Hardware Review: PlayStation Vita Console

Free Apps

On top of the pre-installed apps, you can choose to download various other applications and other software from the PlayStation Store.

YouTube is probably going to get more use than most of the others, as this is an internet connected entertainment device, and wasn’t available at launch, unfortunately. The good news is that it is way better than trying to use YouTube XL on the PS3! Once it knows your sign in details for YouTube, upon launch it presents you with your subscriptions. You have icons for YouTube’s recommendations for you,  search, you viewing history, and crucially your favourites and watch later lists under your play lists.

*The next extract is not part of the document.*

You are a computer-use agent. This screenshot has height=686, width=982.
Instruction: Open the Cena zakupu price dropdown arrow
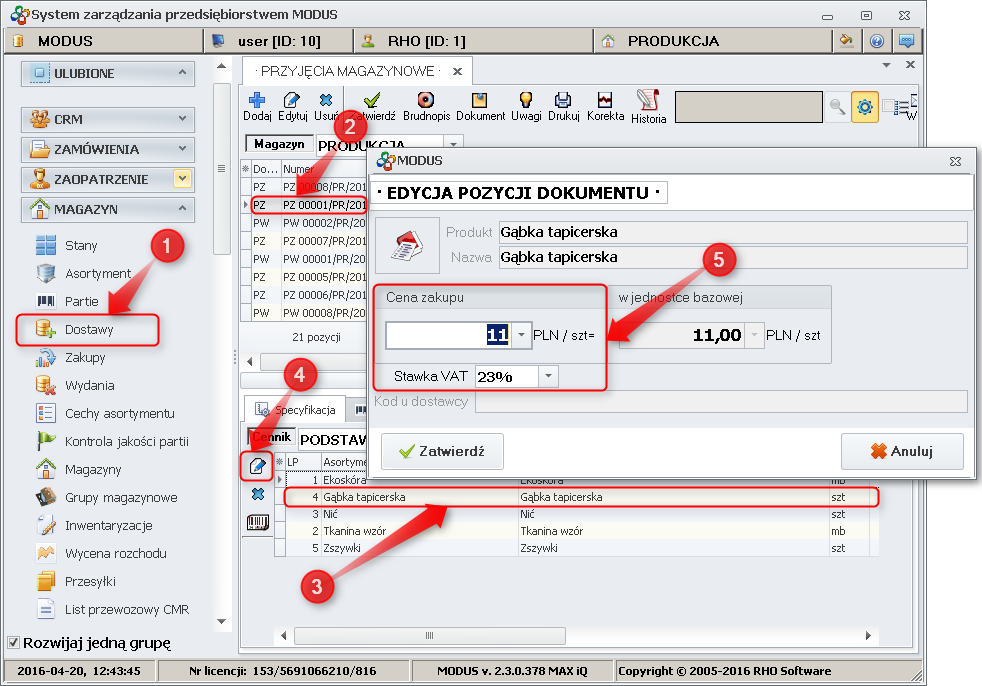(x=521, y=336)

Playback, subject to your internet connection, is smooth and again like the video app makes the footage look as good as it can be. Initially the app didn’t support the shoulder buttons nor allow you to add videos to your play lists, favourites or watch later lists. This is now all in place and the app makes the Video app look a bit daft as, as well as supporting continuous playback, and the shoulder buttons for skipping back and forth between videos, you can even zoom in on the videos. There is an option to share by email or Twitter, so it’s difficult to knock it – a must have download!

An array of social apps are also available including a limited Skype app that doesn’t support text chat, which kinda makes it a bit pointless for me. The Facebook app is pretty much a straight clone of the usual android affairs and does it’s job, including supporting Facebook messaging. LiveTweet is a bit strange and the layout is not in line with most Vita apps, but again it does the job, and reasonably well. Flickr allows you to browse the site, but I am afraid as a non-Flickr user I am not really seeing the best of it, I suspect – so a download and trier I feel. Finally there is FourSquare, which like the check-in function of Facebook appears to be a good way to inform people I am not at home so they can burgle my house. Errr. No.

However there are some blindingly obvious omissions to the apps available for the machine. One app I particularly enjoyed on the PSP was the electronic comic reader, which allowed music playback while you read your comic, purchased from the PlayStation Store. Where is the Vita version? I purchased quite a few IDW comics that way, and miss that functionality. (The comic store has now been removed from PlayStation Network and are no longer available for any system – Ed)

One thing I would like to do is read documents on the machine. Okay, understandably a Word reader might be a bit of a push, but a reader based on OpenOffice might have been nice. However what is just ridiculous is the lack of an e-reader or even a PDF reader! I mean COME ON, why on Earth can’t we read PDFs on this machine… It’s more than capable, and I am sure Amazon wouldn’t pass up the chance to put a kindle app on the thing either.

One question I would as of SCE though – we have a machine capable of taking photos and video footage. It can also import higher resolution images and videos – is it capable of editing those bits of media? I suspect it is even if only at the resolutions of the camera, so perhaps photo editing and video editing programs should be made available, even at a small cost, to allow that on the go.